● **BRIEF**: Your task is to copy the lines of the data below from the line holding "Viewport: 889px width, 497px height." through the line holding "Switch to the Map tab", inclusive, exactly and with nothing added.

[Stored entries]
---------------

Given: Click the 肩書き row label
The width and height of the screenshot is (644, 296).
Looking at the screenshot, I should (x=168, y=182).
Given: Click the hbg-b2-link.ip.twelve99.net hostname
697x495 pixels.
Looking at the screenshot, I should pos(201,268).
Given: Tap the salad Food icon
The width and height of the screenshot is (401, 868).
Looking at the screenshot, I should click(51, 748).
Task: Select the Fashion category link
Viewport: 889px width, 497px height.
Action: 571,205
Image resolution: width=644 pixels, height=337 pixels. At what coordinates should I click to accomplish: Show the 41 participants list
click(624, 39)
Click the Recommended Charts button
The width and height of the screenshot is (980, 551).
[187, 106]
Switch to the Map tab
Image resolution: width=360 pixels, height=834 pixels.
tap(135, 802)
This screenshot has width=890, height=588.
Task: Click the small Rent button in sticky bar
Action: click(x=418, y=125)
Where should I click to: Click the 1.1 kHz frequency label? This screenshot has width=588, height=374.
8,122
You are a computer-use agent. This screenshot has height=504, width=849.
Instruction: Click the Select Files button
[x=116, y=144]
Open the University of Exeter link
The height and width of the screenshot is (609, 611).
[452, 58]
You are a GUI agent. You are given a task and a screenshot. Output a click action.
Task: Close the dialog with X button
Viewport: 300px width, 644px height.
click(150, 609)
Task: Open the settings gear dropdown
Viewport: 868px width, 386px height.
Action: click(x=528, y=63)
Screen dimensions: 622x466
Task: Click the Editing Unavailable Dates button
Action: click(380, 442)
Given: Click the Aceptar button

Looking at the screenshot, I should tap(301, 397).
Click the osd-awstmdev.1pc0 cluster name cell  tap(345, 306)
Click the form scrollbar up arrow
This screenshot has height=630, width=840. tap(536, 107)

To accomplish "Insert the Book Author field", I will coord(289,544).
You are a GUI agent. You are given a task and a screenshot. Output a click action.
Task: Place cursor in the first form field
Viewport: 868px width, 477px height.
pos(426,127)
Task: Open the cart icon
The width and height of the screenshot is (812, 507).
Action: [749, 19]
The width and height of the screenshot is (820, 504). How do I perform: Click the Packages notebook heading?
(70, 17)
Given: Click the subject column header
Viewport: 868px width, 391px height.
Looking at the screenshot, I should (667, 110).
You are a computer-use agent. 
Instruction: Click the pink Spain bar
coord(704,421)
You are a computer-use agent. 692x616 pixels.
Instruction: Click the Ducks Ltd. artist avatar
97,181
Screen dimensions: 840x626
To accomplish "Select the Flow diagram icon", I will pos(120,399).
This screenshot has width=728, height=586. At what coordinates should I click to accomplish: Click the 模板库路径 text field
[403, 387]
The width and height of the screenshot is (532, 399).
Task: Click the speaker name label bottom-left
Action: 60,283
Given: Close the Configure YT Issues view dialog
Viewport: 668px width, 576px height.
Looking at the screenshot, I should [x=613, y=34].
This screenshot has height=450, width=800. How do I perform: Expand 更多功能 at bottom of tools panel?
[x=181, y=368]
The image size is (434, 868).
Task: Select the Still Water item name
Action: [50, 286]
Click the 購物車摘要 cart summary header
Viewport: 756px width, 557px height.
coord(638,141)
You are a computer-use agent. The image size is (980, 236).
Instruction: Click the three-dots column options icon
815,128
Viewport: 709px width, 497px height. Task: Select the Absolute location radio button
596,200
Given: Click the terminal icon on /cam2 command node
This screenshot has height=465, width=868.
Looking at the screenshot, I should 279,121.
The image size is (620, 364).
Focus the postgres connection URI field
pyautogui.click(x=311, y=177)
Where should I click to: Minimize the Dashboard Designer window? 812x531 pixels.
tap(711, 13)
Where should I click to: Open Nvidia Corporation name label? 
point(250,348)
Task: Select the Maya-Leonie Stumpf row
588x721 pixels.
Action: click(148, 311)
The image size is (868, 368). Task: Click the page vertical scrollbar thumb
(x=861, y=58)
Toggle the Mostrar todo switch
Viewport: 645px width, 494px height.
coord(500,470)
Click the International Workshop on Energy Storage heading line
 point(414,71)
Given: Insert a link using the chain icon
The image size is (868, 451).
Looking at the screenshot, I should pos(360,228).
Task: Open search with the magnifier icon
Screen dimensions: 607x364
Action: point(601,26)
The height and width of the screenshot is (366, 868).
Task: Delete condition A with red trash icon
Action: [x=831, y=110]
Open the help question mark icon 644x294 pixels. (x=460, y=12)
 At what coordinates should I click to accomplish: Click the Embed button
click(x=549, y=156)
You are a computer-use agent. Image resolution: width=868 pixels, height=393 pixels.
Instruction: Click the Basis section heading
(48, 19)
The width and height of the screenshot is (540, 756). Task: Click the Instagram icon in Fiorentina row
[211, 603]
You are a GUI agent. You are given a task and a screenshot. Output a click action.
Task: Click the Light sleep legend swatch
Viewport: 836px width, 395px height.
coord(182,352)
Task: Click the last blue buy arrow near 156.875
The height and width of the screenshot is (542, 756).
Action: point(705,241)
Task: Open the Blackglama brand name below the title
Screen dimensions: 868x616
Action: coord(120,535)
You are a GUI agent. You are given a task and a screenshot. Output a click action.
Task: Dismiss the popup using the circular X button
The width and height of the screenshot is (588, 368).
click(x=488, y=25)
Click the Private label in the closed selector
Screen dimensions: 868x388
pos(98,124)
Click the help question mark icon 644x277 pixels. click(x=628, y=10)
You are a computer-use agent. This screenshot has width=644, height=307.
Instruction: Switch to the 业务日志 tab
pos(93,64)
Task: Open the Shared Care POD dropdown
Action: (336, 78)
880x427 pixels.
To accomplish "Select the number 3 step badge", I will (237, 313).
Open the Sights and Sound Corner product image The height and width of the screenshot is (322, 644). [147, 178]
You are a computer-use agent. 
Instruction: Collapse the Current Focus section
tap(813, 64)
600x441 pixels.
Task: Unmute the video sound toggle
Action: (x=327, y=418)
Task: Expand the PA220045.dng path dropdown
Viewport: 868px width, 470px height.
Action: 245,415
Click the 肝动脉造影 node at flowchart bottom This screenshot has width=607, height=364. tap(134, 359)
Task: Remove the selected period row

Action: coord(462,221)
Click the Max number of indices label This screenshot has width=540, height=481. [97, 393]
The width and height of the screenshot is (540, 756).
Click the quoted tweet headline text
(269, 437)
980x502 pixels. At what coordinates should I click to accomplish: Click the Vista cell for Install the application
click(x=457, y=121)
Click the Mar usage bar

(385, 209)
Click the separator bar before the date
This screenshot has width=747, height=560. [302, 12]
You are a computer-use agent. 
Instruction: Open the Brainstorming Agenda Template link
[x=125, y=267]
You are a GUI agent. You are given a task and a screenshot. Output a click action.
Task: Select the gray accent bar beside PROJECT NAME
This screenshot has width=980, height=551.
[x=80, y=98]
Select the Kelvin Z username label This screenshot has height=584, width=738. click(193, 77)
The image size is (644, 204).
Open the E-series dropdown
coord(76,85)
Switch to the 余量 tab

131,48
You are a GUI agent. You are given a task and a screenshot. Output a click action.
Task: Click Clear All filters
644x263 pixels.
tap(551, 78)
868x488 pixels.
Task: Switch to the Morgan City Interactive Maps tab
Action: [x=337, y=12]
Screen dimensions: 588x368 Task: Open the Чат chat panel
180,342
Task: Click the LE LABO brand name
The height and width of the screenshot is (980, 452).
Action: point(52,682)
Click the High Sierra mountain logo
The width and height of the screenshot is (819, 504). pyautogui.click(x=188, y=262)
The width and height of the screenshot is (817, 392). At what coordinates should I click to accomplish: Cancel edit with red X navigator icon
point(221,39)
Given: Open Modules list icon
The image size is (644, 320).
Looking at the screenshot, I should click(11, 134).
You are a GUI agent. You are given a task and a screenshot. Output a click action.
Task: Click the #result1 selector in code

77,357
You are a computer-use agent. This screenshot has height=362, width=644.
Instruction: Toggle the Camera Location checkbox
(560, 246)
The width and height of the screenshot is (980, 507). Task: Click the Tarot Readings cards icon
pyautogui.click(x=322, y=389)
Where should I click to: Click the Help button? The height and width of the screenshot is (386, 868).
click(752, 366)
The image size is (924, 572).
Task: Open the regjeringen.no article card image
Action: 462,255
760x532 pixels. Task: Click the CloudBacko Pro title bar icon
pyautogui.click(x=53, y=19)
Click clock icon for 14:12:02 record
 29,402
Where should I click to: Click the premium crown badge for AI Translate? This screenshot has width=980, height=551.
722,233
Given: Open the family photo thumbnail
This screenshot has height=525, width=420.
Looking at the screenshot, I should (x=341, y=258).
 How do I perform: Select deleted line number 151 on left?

---------------

● **TASK SOLUTION**:
Viewport: 889px width, 497px height.
Action: 571,205
Image resolution: width=644 pixels, height=337 pixels. At what coordinates should I click to accomplish: Show the 41 participants list
click(624, 39)
Click the Recommended Charts button
The width and height of the screenshot is (980, 551).
[187, 106]
Switch to the Map tab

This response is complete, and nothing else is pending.